Reisi üzeni biz de üzeriz.
Nazi Almanya, Nazi Hollanda.
Türkün sabrını zorlamayın. Biz yola bu kefen giyerek çıktık, derken şaka yapmıyorduk.”
Bu tweet ve buna ilişkin haber dün Die Welt gazetesinin internet sayfasında yer alıyor.
Bunu tek bir kişinin düşünmesi ve yapması uzak ihtimal, bu organize bir iş gibi.
Siyasi düzeyde Avrupa’nın çeşitli ülkelerine bombardıman devam ederken, AKP taraftarları da boş durmuyor.
Tokatlı, kefenli tehditler eksik değil.
Türkiye’de “HAYIR” kampanyasına katılanlara nasıl hakaretler ve engellemeler yapılıyorsa, şimdi de Almanya’da mantığı belli olmayan bir sosyal medya saldırısına tanık oluyoruz.
Hiç iyi değil. İyi değil de, ne demek, çok kötü. Türkiye’yi daha da yalnızlaştıran bir eylem.
Buna karşılık Ankara, bu tür eylemlerden bağımsız, kendisini Avrupa’dan ve batının çok önemli kurumlarından uzaklaştırmak, daha da yalnızlaştırmak için elinden geleni yapıyor.
İzleyebildiğim kadarıyla, henüz bizde medyaya yansımış değil, çok farklı bir olay daha var.
İsveç ve Finlandiya hükümetlerinin mektupları.
Bu iki ülkenin başbakanları NATO Genel Sekreteri Stoltenberg’e mektup gönderiyor iki gün önce:
“Türkiye NATO’da engellemelere başlamıştır. Özellikle Barış İçin Ortaklık Programı'nın etkilendiği engelleme askeri manevralar ile Kosova, Akdeniz ve Afganistan’daki NATO kuvvetlerinin iş yapmasını güçleştirmektedir. Bu böyle devam ederse, uzun dönemde askeri eğitim ve yetiştirme programlarında aksama meydana gelecektir.
"Nitekim, bunun ilk örneği Roma’daki NATO Askeri Akademisinde görülmüş, hiç bir NATO üyesi asker o akademideki eğitim programına katılamamıştır.” (Die Welt, dünkü internet sayfası).

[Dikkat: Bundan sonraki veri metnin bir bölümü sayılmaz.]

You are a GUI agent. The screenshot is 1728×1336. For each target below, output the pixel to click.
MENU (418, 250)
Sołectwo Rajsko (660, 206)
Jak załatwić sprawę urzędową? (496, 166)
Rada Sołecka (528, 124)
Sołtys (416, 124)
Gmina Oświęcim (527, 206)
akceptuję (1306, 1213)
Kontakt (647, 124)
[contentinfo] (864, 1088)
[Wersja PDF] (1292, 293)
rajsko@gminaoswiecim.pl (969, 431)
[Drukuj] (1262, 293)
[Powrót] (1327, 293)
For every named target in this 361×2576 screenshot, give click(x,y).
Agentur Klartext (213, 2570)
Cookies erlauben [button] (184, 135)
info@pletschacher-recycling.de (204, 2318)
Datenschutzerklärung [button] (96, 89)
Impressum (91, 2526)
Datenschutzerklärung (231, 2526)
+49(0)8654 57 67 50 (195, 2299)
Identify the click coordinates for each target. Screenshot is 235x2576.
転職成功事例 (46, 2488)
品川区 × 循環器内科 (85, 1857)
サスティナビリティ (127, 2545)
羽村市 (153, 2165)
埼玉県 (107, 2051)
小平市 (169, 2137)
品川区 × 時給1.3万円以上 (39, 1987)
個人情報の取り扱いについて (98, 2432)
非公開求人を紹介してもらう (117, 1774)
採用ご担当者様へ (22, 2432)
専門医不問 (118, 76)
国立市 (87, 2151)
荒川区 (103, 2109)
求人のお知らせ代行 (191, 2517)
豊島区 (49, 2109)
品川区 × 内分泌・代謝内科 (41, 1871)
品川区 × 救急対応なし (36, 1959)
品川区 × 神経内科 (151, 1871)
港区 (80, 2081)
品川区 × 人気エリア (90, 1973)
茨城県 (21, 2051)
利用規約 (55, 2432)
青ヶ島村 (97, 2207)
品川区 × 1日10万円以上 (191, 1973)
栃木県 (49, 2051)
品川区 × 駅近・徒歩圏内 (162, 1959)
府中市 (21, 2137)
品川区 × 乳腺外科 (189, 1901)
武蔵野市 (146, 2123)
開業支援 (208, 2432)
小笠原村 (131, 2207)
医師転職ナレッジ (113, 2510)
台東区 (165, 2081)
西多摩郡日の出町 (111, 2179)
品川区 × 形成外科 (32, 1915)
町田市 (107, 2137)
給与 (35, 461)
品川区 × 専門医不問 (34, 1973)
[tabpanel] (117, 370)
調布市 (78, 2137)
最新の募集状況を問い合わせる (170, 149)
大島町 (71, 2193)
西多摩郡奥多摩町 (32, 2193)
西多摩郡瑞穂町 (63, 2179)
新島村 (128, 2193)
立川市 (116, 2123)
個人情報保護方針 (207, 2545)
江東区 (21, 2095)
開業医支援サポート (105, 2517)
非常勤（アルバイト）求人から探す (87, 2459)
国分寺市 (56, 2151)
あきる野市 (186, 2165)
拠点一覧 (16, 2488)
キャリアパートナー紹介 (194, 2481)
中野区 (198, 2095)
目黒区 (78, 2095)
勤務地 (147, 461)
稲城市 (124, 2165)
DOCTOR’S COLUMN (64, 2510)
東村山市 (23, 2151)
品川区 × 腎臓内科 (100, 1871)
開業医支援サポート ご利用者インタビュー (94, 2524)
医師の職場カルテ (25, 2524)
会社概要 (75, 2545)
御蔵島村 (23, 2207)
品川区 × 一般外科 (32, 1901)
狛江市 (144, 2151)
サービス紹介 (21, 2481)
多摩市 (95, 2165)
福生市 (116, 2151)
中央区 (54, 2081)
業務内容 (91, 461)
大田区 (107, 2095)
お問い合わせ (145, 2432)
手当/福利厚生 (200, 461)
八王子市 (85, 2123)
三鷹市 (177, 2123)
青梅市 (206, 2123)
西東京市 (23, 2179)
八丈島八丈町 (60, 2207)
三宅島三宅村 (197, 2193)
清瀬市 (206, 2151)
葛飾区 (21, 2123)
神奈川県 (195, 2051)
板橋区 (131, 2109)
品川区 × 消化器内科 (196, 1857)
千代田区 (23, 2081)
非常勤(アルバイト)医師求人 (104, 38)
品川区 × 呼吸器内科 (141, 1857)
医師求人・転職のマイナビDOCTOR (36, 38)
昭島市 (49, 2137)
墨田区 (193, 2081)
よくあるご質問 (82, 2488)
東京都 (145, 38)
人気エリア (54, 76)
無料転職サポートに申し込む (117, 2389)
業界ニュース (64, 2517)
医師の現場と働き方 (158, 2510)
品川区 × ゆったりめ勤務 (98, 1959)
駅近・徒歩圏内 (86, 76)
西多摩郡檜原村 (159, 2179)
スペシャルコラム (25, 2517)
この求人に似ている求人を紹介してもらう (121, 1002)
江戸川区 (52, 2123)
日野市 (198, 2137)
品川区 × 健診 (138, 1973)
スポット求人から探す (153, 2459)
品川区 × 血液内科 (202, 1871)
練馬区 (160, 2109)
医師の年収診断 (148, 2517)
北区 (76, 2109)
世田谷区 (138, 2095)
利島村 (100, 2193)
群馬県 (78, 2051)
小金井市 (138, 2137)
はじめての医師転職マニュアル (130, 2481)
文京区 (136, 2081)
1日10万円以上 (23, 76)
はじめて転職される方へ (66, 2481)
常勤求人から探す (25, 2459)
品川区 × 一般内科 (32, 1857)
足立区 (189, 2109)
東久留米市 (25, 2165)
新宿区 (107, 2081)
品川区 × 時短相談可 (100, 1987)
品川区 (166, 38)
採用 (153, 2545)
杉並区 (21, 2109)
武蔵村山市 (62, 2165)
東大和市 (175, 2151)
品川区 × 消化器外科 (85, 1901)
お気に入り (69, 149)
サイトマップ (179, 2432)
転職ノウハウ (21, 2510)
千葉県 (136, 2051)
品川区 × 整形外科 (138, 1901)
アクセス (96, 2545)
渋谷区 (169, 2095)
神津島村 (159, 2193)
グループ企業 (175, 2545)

Çok ilginç, şundan ilginç:
Türkiye ile Avrupa’nın çeşitli ülkeleri arasında beş gündür tırmanan gerilimde karşılıklı siyasi yaptırımlar ve örneğin bizim taraftan göç anlaşmasının gözden geçirilmesi, onların tarafından mali yardımın askıya alınması gibi tehditler birbirini izlerken, NATO’nun “N’si” bile söz konusu edilmiyor. Ne bizim, ne onların tarafından.
Ancak, ortada iki ülkenin NATO Genel Sekreteri'ne, özetini aktardığım, gönderdiği mektup var.
Ankara’nın bu iddiaya açıklık getirmesi gerekiyor.
Yoksa, bu NATO işi son tırmanmadan önceki döneme mi ait? Ancak, Die Welt’teki haber şu anda yaşanmakta olan bunalımla bağlantılı veriliyor.
Yine de, aslı astarı ne?
Tırmanan gerilim daha çok ikili ilişkiler ile AB çerçevesinde gelişiyor. Bunalıma bir de, iddia edildiği gibi, NATO eklenirse, bu yavaş yavaş ekonomik ilişkilere sıçramak eğilimi gösterebilir ki, bu bizim için tam felaket olur.
Ne referandum temizler, ne başkanlık.
Haydi Ankara, nedir şu NATO meselesi, anlat bize ve onlara.